I also tried it near the campsite where the old bridge was and this is what I found. On the east side of the campsite are 4 free squares until you hit the water. A bridge can't be build there due to the campsite. On the north side, and on the west side, there are 5 free squares until you hit water. A bridge can be build in both places. (that's horizontal and vertical)


----------



## jokimori (Mar 16, 2014)

J087 said:


> I tried and my bridge can be build.
> 
> I also tried it near the campsite where the old bridge was and this is what I found. On the east side of the campsite are 4 free squares until you hit the water. A bridge can't be build there due to the campsite. On the north side, and on the west side, there are 5 free squares until you hit water. A bridge can be build in both places. (that's horizontal and vertical)



ah that's great to hear! 

sounds like my guide's correct on those points too! pfew!! thanks for sharing :>


----------



## ladylotte (Mar 17, 2014)

This makes no sense to me: I can build a bridge behind my house, vertical, where there's only one tile of buffer between my house and the river.... but I can't build one off the path that passes in front of my house, even though I've got 4 tiles of clearance between the front of my house, and what would be the bridge. Granted, my house is only 3 in from the edge of the river... but I don't see how the buffer zones could possibly still be overlapping so much. Can't post a pic at the moment.


----------



## jokimori (Mar 17, 2014)

ladylotte said:


> This makes no sense to me: I can build a bridge behind my house, vertical, where there's only one tile of buffer between my house and the river.... but I can't build one off the path that passes in front of my house, even though I've got 4 tiles of clearance between the front of my house, and what would be the bridge. Granted, my house is only 3 in from the edge of the river... but I don't see how the buffer zones could possibly still be overlapping so much. Can't post a pic at the moment.



hmm yes this conflicts with my guide... awaiting your pictures!


----------



## jokimori (Mar 24, 2014)

hello


----------



## Artemis_Dreamer (Mar 24, 2014)

Thank you for this helpful guide! It's nice to know where bridges can and cannot go.

This way, I know I can't put one near Felicity's house, and don't have to go through the whole disappointment and argument with Isabelle. 

Much appreciated!


----------



## HelloAnna (Mar 24, 2014)

What the task requires »
Transcribe the bridge-placement thread verbatim, starting at "## Artemis_Dreamer (Mar" and ending at "Much appreciated!".

Given information »

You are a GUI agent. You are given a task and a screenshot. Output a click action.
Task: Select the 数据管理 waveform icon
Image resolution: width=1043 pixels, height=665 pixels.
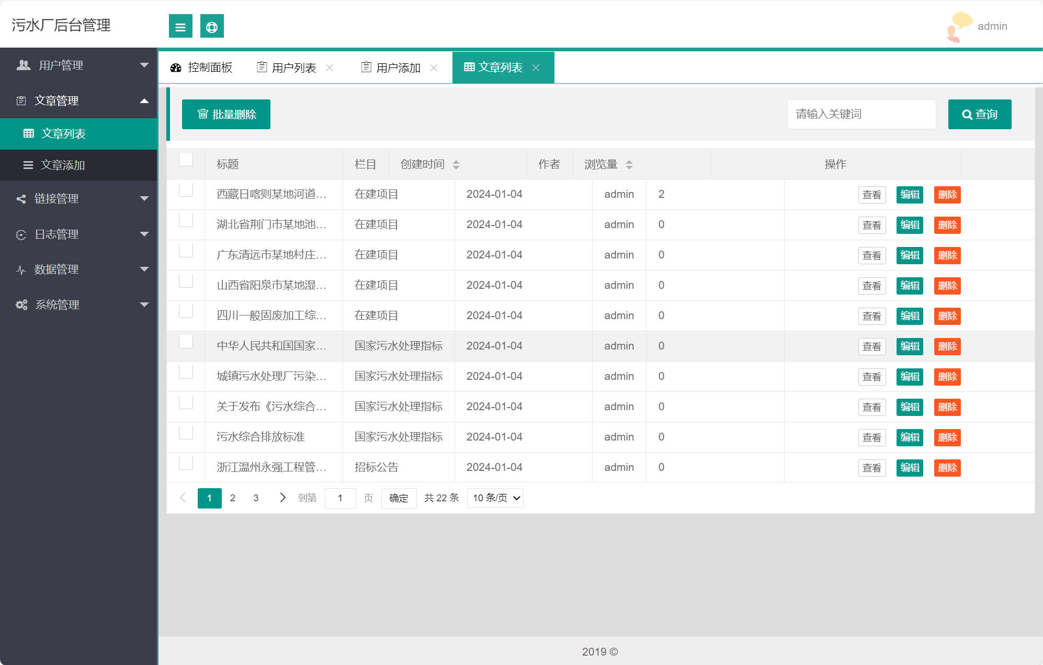pyautogui.click(x=21, y=269)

Correct result »
## Artemis_Dreamer (Mar 24, 2014)

Thank you for this helpful guide! It's nice to know where bridges can and cannot go.

This way, I know I can't put one near Felicity's house, and don't have to go through the whole disappointment and argument with Isabelle. 

Much appreciated!